Partner Profile: Ontario Brain Injury Association
The Ontario Brain Injury Association (OBIA) has been supporting people living with the effects of an Acquired Brain Injury (ABI) for more than 30 years. The journey of OBIA began when several determined families whose loved ones lives had been devastated by acquired brain injuries (ABI) came together to form what was a then small grass roots organization. OBIA is now the largest brain injury association in Canada.
The OBIA mission focuses on education, awareness and support. More than 10,000 professionals have taken OBIA training programs, more than 90,000 calls have been received on the organization’s helpline. OBIA has taken the lead on the lead on provincial awareness campaigns such as D.O.N.T (Drive Only Never Text) and Concussions Hits Home (domestic violence and brain injury). OBIA also hosts the largest brain injury conference in Canada, providing education opportunities for people across Ontario, Canada and Internationally.
Since ONF’s inception, OBIA and ONF have worked together to enhance the lives of those living with brain injury. Through research and project grants, and collaborating with OBIA to include the voice of people living with ABI in ONF research and resource material, OBIA and ONF have developed a strong partnership.
One such project has been OBIA’s ongoing research collecting epidemiological data on brain injury across Ontario. This research has evolved over the last 25 years beginning with a short quality of life survey and evolving into the current format, a questionnaire used to collect a broad range of information on people living with brain injury. It is the only research of its kind in Canada.
ONF has been a supporter of OBIA in this research for many years and as the evolution of this data collection continues, so does the partnership between the two organizations. Presently, OBIA and ONF are looking at how to use this data and build on the current questionnaire to target more specific subjects and areas of interest in the brain injury realm. More targeted data can help to inform public policy work around the needs of individuals living with brain injury.
Brain injury is often misunderstood and can be misdiagnosed leaving individuals with limited access to services and supports that can help them to be successful in their everyday lives.
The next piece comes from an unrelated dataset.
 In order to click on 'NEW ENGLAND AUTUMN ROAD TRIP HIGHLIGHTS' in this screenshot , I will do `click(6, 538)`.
With the help of ONF, OBIA hopes to continue to advocate and raise awareness about brain injury.
Continuous effort to increase awareness and drive systemic change
Through the calls that OBIA receives on its 1-800 helpline often the biggest obstacle that people living with brain injury face is access to services. OBIA’s challenge and goal is to increase awareness about brain injury to both the general public and government in order to drive systemic change. With increased awareness and systemic change, OBIA believes that this will provide greater access to services and supports for those living the ABI.